Could you set down the lines below, from the one containing "Task: Click the Acura TLX Type S card title" through the final line, exactly as written?

Dataset entries:
== Segment start ==

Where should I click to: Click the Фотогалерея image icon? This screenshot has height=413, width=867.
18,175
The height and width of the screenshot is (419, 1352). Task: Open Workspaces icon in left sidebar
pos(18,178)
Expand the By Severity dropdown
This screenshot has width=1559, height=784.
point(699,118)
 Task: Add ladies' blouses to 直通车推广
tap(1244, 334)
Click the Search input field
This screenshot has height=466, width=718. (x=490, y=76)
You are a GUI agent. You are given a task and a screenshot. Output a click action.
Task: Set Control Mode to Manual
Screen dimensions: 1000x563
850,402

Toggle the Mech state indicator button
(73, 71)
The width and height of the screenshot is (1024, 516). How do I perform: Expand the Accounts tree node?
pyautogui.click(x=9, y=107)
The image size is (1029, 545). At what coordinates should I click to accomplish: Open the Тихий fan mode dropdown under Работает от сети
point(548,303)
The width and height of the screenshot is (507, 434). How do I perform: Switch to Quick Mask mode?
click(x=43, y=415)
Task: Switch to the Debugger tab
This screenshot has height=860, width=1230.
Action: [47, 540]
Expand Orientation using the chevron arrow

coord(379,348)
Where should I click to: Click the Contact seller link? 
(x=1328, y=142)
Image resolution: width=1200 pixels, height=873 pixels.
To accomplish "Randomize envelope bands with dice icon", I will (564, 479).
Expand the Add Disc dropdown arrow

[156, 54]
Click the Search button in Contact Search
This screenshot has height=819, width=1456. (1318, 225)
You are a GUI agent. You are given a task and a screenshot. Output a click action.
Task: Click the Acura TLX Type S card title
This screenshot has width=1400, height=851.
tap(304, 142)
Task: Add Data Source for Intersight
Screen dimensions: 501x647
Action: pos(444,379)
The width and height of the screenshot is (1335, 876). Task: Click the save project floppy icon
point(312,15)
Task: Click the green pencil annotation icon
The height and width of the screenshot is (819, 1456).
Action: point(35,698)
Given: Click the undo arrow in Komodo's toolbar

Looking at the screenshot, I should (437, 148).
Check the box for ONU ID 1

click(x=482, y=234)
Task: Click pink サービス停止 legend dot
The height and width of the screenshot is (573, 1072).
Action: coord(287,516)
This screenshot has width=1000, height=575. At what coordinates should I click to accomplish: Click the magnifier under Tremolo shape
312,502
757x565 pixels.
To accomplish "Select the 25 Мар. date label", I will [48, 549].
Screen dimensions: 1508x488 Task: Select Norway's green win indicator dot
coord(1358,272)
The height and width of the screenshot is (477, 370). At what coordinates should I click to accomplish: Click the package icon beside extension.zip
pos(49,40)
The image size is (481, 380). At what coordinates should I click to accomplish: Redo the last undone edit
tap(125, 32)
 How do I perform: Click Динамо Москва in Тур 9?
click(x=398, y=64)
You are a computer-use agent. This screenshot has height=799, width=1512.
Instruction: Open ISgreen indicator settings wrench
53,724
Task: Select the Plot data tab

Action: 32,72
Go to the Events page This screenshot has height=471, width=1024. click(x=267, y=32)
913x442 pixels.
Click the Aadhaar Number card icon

== Segment end ==

**RESULT OF THIS TASK**
Task: Click the Acura TLX Type S card title
This screenshot has width=1400, height=851.
tap(304, 142)
Task: Add Data Source for Intersight
Screen dimensions: 501x647
Action: pos(444,379)
The width and height of the screenshot is (1335, 876). Task: Click the save project floppy icon
point(312,15)
Task: Click the green pencil annotation icon
The height and width of the screenshot is (819, 1456).
Action: point(35,698)
Given: Click the undo arrow in Komodo's toolbar

Looking at the screenshot, I should (437, 148).
Check the box for ONU ID 1

click(x=482, y=234)
Task: Click pink サービス停止 legend dot
The height and width of the screenshot is (573, 1072).
Action: coord(287,516)
This screenshot has width=1000, height=575. At what coordinates should I click to accomplish: Click the magnifier under Tremolo shape
312,502
757x565 pixels.
To accomplish "Select the 25 Мар. date label", I will [48, 549].
Screen dimensions: 1508x488 Task: Select Norway's green win indicator dot
coord(1358,272)
The height and width of the screenshot is (477, 370). At what coordinates should I click to accomplish: Click the package icon beside extension.zip
pos(49,40)
The image size is (481, 380). At what coordinates should I click to accomplish: Redo the last undone edit
tap(125, 32)
 How do I perform: Click Динамо Москва in Тур 9?
click(x=398, y=64)
You are a computer-use agent. This screenshot has height=799, width=1512.
Instruction: Open ISgreen indicator settings wrench
53,724
Task: Select the Plot data tab

Action: 32,72
Go to the Events page This screenshot has height=471, width=1024. click(x=267, y=32)
913x442 pixels.
Click the Aadhaar Number card icon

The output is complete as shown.